BEIJING — Huang Dongliang says his uncle was being ignored by his low-paid cancer specialist at a Chinese government hospital. So the family gave the doctor a "hongbao," the traditional red envelope used for gifts, with 3,000 yuan ($480).
"We could feel an obvious difference" after that, said Huang, who lives in the southeastern city of Quanzhou. "The doctor started to do more checkups, to give suggestions and advice and offered a detailed chemotherapy plan."
Such informal payments pervade China's dysfunctional health system. Low salaries and skimpy budgets drive doctors, nurses and administrators to make ends meet by accepting money from patients, drug suppliers and others. Accusations last month that GlaxoSmithKline employees bribed Chinese doctors to prescribe its drugs brought international attention to the flow of illicit money. But to China's public, the practice has long been common knowledge.
Many blame a system in which the country's hospitals nearly all are state-run but get too little money from Beijing. Most of China's 2.3 million doctors are hospital employees and are barred from adding to their income by taking on second jobs.
"Physicians are way underpaid and they need to find a way to survive," said Gordon Liu, a health care economist at Peking University's Guanghua School of Management.
The ruling Communist Party has promised higher health spending as part of efforts to spread more of China's prosperity to its poor majority. But with a population of 1.3 billion, the cost of a full-scale overhaul will be daunting for Beijing. The government faces other financial demands while economic growth is slowing.
Under the current system, the state-set price to see an oncologist or other specialist is as little as 8 yuan ($1.25) — less than the cost of a hamburger and too little to cover a hospital's expenses.
An experienced physician might earn 6,000 yuan ($980) a month. That top level is about average for an urban Chinese worker at a time when a 100-square-meter (1,000-square-foot) apartment in Beijing can cost more than 6 million yuan ($1 million).
To fill the gap, hospitals add surcharges to drug prices and assign employees sales quotas.
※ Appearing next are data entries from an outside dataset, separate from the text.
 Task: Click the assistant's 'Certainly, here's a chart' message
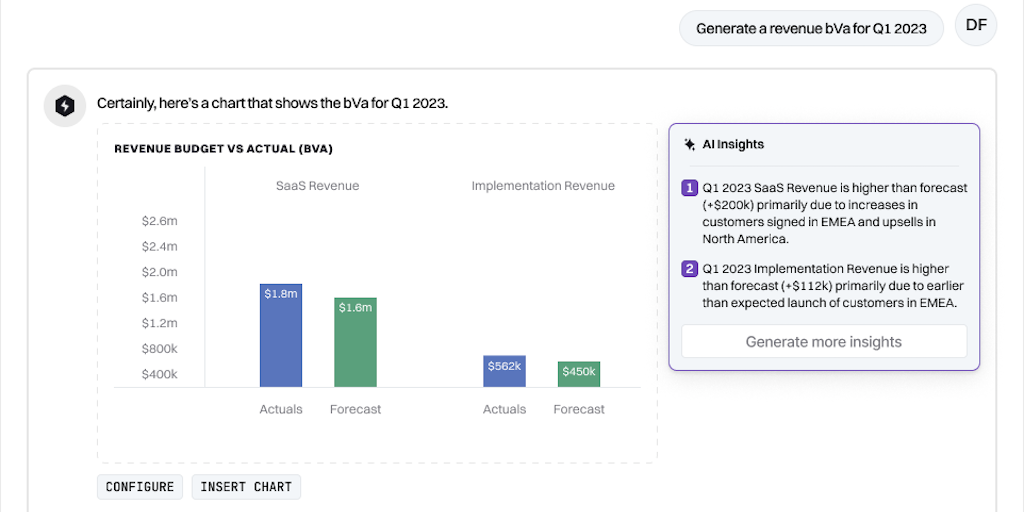point(273,103)
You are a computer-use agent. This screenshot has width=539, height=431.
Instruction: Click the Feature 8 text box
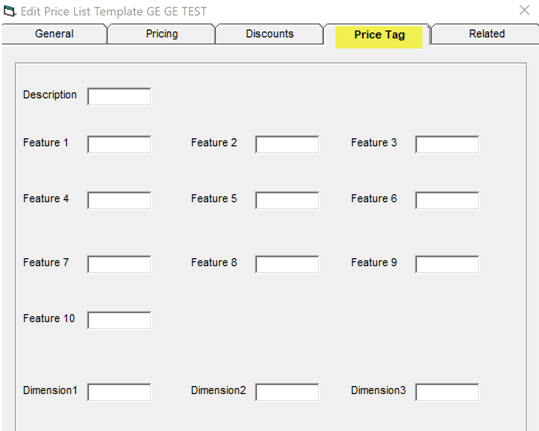tap(287, 264)
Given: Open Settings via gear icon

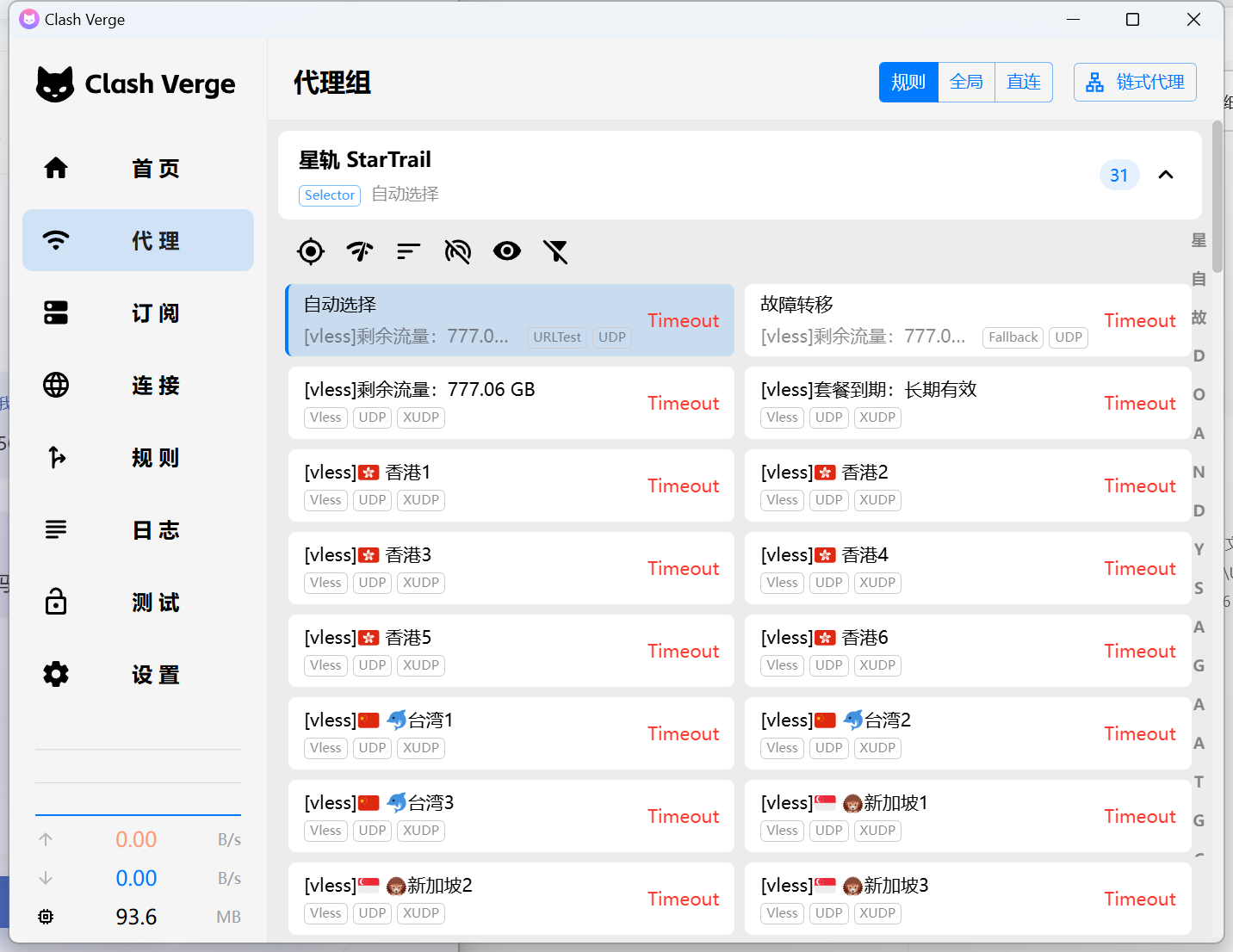Looking at the screenshot, I should click(x=56, y=674).
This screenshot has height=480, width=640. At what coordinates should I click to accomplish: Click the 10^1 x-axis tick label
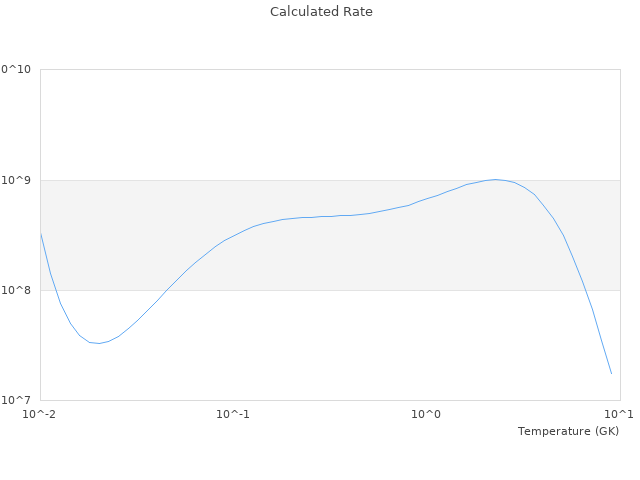tap(620, 414)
Doctors and other employees accept money to move patients up waiting lists for surgery or to let them see the physician they prefer. Doctors, administrators and others take kickbacks from pharmaceutical companies to use more expensive drugs or use them more often. Bribes can also distort treatment by encouraging overuse of expensive drugs or procedures.
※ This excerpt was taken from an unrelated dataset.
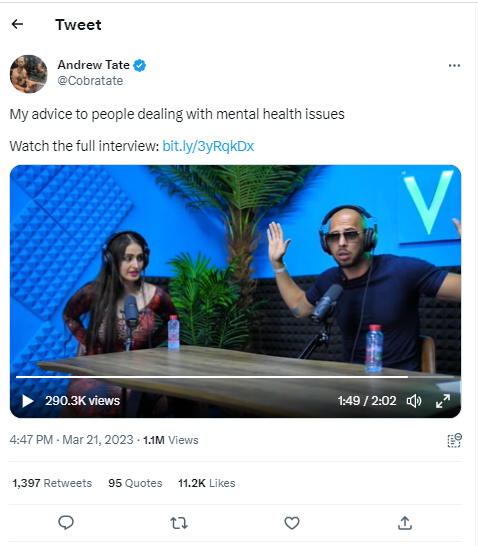Image resolution: width=478 pixels, height=546 pixels.
Task: Click the video frame to play
Action: click(235, 272)
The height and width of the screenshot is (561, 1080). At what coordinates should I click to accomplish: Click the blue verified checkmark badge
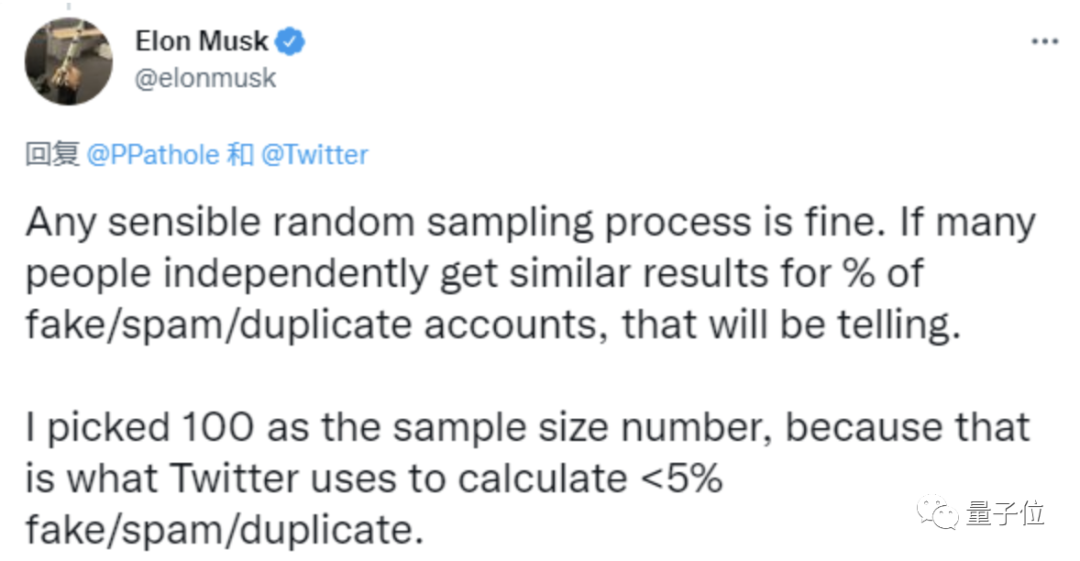(290, 41)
"There are many farmers and people without medical insurance, and it's they who suffer greatly," said Liu Junhai, head of the Commercial Law Research Institute of the ruling party's Renmin University.
Huang said that after his uncle was diagnosed with lung cancer last October, he went to the bigger nearby city of Xiamen, which had a reputation for "better medical ability and attitude."
"The doctor barely said anything useful after 12 or 13 days in the hospital," he said. "Then my cousin sent 3,000 yuan to get the doctor to pay more attention to my uncle."
Complaints about medical corruption have fueled public frustration at doctors, nurses and hospitals. Distraught families that pay extra are dismayed if a patient sickens or dies. That has erupted in a spate of stabbings and other violence against hospital employees.
Last year, 39 staff members of a hospital in the southern city of Gaozhou and five salespeople for drug companies were implicated in a kickback scheme that inflated medicine costs for patients, according to the newspaper Shanghai Evening Post.
The hospital director was fired and 382 employees returned 5.8 million yuan ($950,000) in improper payments, the report said.
"For the hospital's 35 drug suppliers, no matter which is selected, in order to give the hospital an incentive to sell more drugs, they will all find ways to make contact with doctors," the hospital director, Ye Guanrui, was quoted as saying. "In a hospital with 1,000 staff members, one-third will take kickbacks."
A half-dozen physicians and hospital employees approached by The Associated Press declined to talk about medical bribery, even on condition of anonymity, due to its sensitivity.
In the GlaxoSmithKline PLC case, police say employees of the British company paid doctors, hospital administrators and officials of the government and medical groups to encourage use of its medications.